- Task item
Your answer should consist of each line from the data below that contains "China".

Stored records
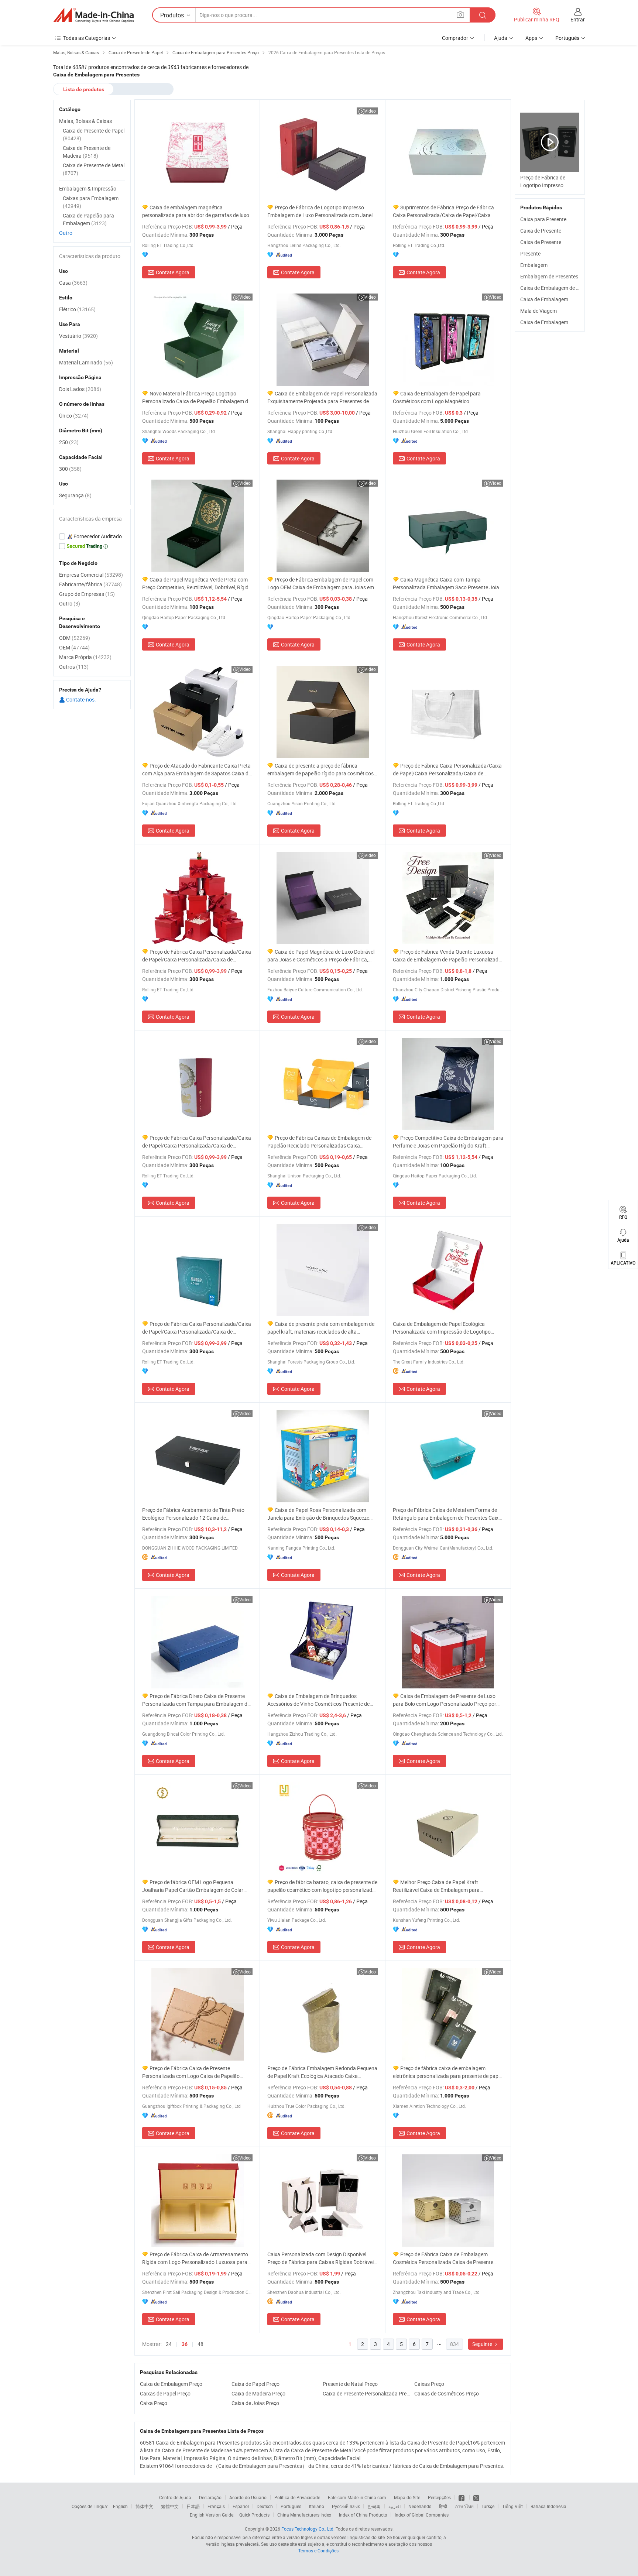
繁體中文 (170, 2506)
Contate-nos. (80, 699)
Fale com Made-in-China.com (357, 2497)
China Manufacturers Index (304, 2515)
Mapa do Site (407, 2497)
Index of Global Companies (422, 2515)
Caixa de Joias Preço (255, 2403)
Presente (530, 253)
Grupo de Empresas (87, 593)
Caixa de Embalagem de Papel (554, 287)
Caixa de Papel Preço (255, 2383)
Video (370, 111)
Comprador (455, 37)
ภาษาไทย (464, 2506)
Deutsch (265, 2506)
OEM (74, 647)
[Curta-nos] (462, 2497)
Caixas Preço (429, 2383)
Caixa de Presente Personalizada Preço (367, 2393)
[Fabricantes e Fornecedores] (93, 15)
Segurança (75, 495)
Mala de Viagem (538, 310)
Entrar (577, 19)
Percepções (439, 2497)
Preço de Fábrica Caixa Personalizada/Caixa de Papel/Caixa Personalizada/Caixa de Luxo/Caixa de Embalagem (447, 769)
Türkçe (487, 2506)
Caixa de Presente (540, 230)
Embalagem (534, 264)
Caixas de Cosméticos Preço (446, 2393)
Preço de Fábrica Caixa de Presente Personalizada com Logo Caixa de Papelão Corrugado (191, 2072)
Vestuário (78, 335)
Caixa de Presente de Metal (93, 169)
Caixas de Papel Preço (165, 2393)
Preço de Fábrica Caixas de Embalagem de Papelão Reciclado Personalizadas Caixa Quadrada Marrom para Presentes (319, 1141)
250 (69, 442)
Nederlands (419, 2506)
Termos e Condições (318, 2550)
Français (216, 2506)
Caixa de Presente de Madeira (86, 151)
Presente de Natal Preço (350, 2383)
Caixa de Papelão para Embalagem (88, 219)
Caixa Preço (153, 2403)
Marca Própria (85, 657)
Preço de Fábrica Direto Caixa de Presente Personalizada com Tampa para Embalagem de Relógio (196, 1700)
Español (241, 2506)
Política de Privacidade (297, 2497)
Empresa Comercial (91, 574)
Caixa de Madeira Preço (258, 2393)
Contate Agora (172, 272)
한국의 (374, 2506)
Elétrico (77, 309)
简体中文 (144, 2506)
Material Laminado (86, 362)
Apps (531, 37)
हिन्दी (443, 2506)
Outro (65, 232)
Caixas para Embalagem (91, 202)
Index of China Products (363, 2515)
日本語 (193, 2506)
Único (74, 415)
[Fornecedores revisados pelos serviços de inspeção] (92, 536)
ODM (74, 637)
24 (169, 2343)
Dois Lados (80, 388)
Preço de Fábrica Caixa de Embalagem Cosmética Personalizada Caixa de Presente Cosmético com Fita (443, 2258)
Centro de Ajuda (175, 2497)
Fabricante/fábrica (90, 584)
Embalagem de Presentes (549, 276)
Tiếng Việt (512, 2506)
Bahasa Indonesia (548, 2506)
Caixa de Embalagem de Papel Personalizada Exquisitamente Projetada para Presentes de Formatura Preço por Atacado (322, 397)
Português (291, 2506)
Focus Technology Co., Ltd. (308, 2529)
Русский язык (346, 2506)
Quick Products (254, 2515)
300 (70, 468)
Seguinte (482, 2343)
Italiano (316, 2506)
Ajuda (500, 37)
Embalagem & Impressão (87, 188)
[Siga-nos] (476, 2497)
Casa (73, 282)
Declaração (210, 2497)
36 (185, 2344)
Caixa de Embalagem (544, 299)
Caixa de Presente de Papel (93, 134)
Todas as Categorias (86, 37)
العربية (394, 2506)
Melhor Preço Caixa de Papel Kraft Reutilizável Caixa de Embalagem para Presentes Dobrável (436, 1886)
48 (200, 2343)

- Written solution
Fale com Made-in-China.com (357, 2497)
China Manufacturers Index (304, 2515)
Index of China Products (363, 2515)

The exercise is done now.